** WHAT NEEDS TO BE DONE **
Drop the pictures and extract exactly the lines from the one that contains "Image resolution: width=998" through the end of the material.

** Opening DATA IN THIS EXERCISE block **

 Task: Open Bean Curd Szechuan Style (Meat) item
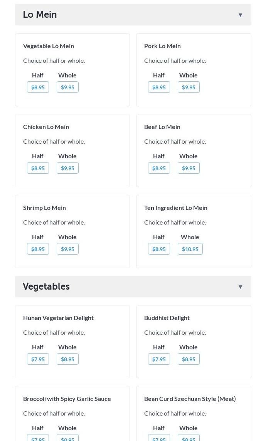click(x=190, y=399)
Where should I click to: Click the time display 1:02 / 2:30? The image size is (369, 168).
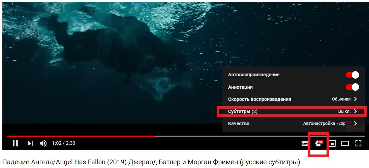tap(64, 143)

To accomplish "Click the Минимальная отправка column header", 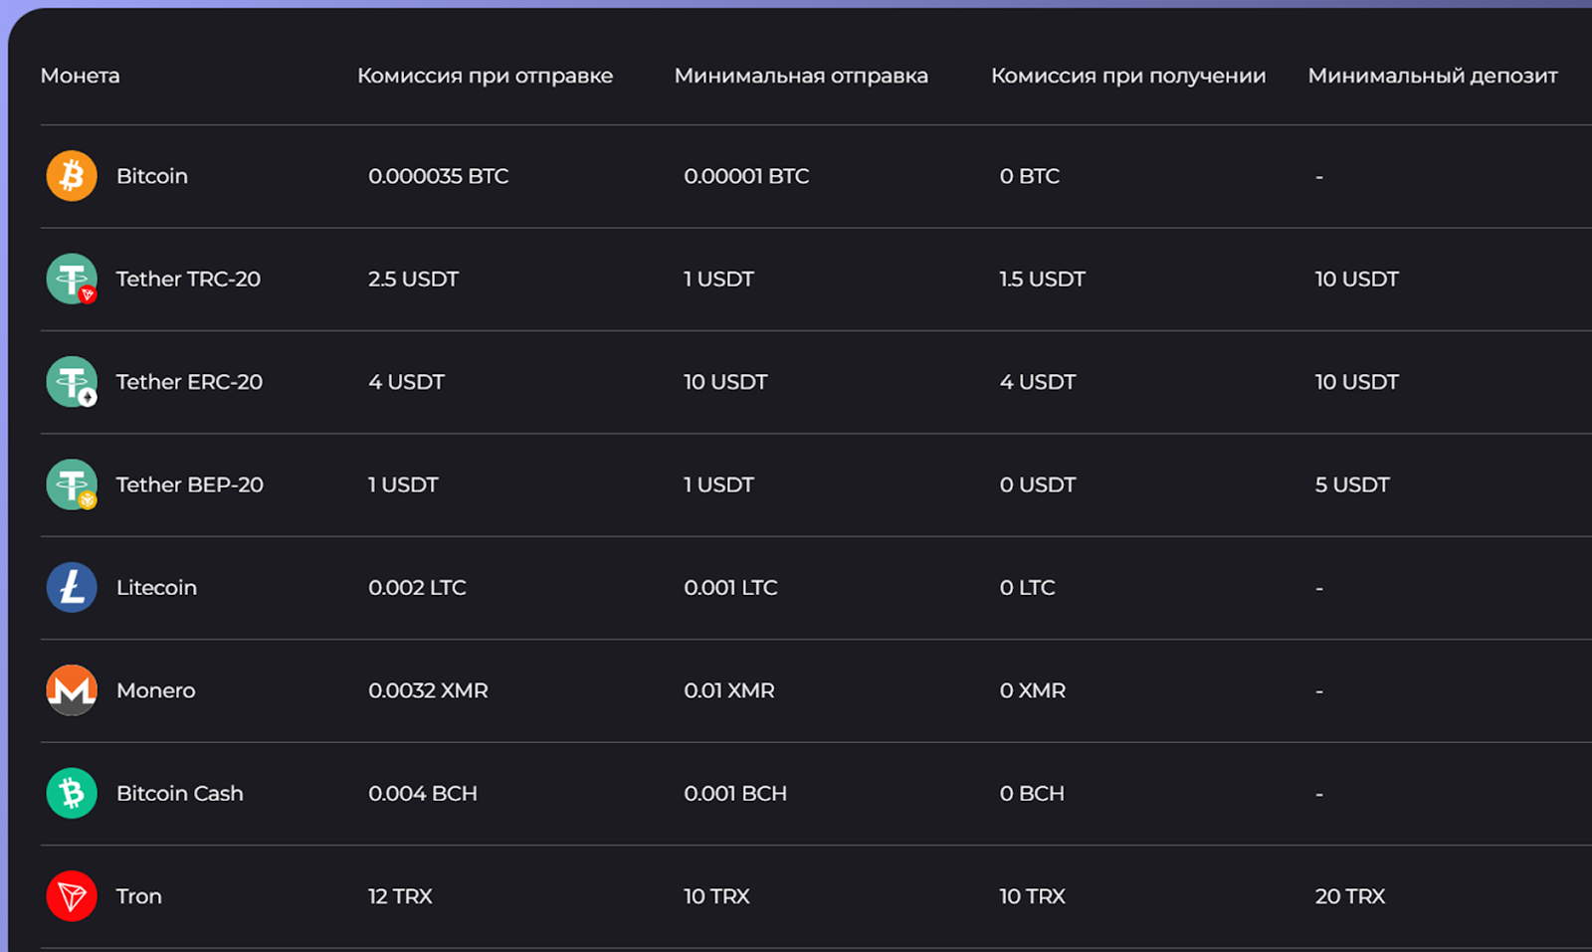I will coord(801,76).
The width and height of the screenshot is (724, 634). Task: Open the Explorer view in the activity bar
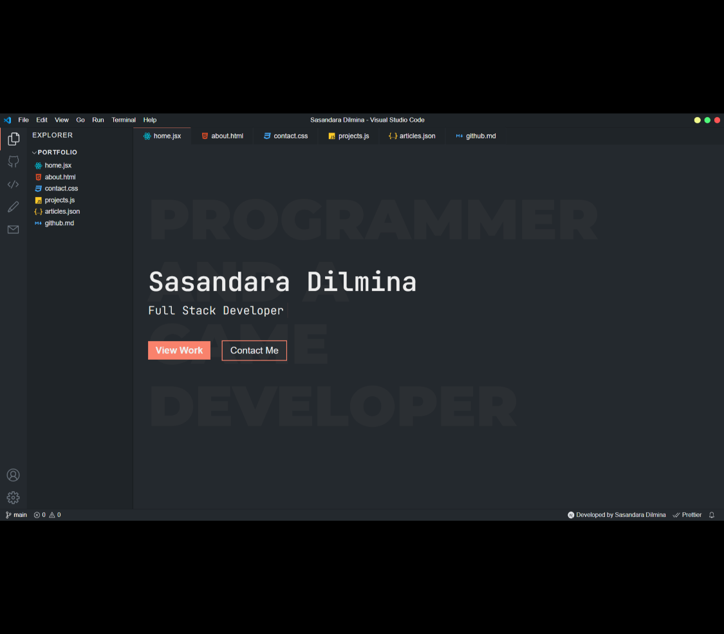click(13, 139)
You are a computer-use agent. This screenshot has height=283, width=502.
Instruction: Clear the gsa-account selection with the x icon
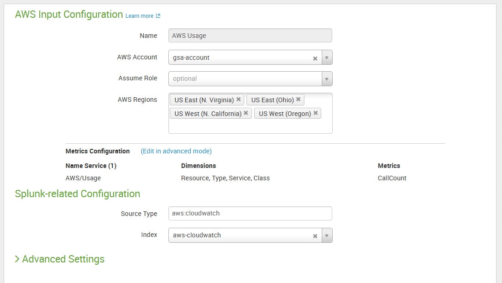[315, 58]
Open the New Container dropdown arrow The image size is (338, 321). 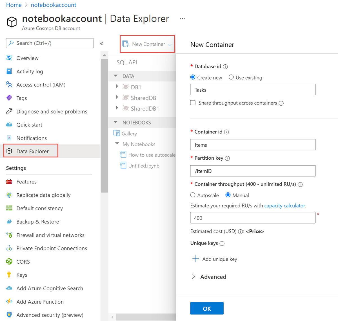click(x=170, y=44)
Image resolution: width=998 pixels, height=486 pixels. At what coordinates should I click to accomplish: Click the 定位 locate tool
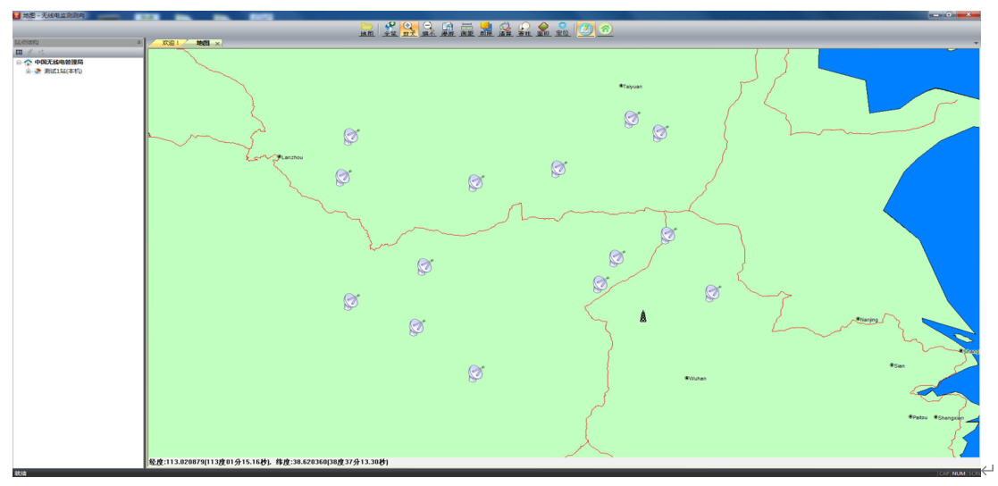click(x=562, y=29)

** Closing DATA IN THIS EXERCISE block **

** SOLVED EXERCISE **
Image resolution: width=998 pixels, height=486 pixels. At what coordinates should I click to accomplish: Click the 定位 locate tool
click(x=562, y=29)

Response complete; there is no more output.